Healthcare Claims Adjuster

adwjx3@r.postjobfree.com • 609-***-****

LinkedIn URL • Trenton, NJ

Highly analytical and results-driven professional with vast experience in all facets of claims processing and adjudication, medical billing, team leadership, and reconciliation/HMO capitation across diverse healthcare and insurance sectors. Proven success in identifying invalid claims and implementing necessary actions through utilization of claim adjudication process. Track record of facilitating successful completion of claims processes and overseeing processing of prior authorizations, while ensuring achievement of service-level satisfaction. Well versed in documenting and managing various adverse reaction reports, performing analysis, resolving patient/healthcare provider complaints, and providing appropriate advice to drive major improvements in customer experience and operational efficiencies. Meticulous team leader possessing exquisite communication skills with proven background of fostering and maintaining strong relationships with clients, colleagues, and all level of management to achieve prescribed business goals.

Areas of Expertise

Claim Processing & Authorization

Reporting & Documentation

Medical Billing & Payment

Claim Investigation

HIPAA

Complex Problem Resolution

Insurance Statements

Microsoft Office Suite

Claim Adjudication

Legal Documents

Customer Service Optimization

Team Training & Leadership

Relationship Management

Performance Analysis

Workers Compensation

Professional Experience

14 Street Medical Arts – New York, NY March 2022- Present

Medical Records / Workers Comp Specialist/ Prior Authorization Specialist

Prior Authorization Specialist

Obtain Prior Authorization for testing ordered by multispecialty doctors including PCP, OBGY, Gastroenterologist, Neurologist, Pain Management, Orthopedic, Cardiology etc.; Responsible for requesting Prior Auth/ Pre-Cert from insurance carriers to assure all diagnostic testing including MRI, CT, MRA and Ultrasounds are preauthorized for billing prior to testing with clinicals and encounters, point of contact for conducting provider peer to peer for denials using Athenahealth and eMedNY systems.

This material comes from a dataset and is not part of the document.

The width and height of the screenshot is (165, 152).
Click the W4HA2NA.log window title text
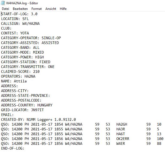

Medical Records Specialist

Maintain patient medical records specifically focusing on Release of Information (ROI). The recipient of requests for medical documentation/results in a database from insurance companies, providers, patients, and attorneys. Facilitate the creation of invoices of payment for release under New York State compliance, received payments and process payments for release of information. The liaison for insurance companies, providers, patients, attorneys, SSI, disability, responsible for handling documents from all areas including physician practices, hospital releases and corporate compliance. Answer incoming calls from patients, pharmacies, DME supplier, medical facilities, health insurance companies etc. Assist doctors with clinicals, lab and imaging testing results to coordinate follow up, specialty and preventive care visits.

Workers Comp Specialist

Responsible obtaining pre-certification from a patient’s insurance company - Commercial carriers, Motor Vehicle and Workers' Compensation- in accordance with their policy to enable the patient to receive treatment or durable medical equipment. Process and submit pre-certification request through the NY Government portal to receive pre-certification from the patient’s insurance company to ensure coverage for the patient’s treatment. Appeal pre-certification denials based on the rules and regulations of each carrier. Reviews scheduling system so pre-certifications are verifications are accurate and completed prior to patient appointment/procedure to avoid billing/payment errors. ensures that pre-certification updates (e.g., approvals, denials, and appeals) are input daily into practice management system, tracks patient’s pre-certifications using spreadsheets and practice management software. Notifies scheduling, front desk, and treating providers when patient’s allotted visits are due to expire. Uses customer service principles and techniques to deal with insurance companies and third-party payers calmly and pleasantly.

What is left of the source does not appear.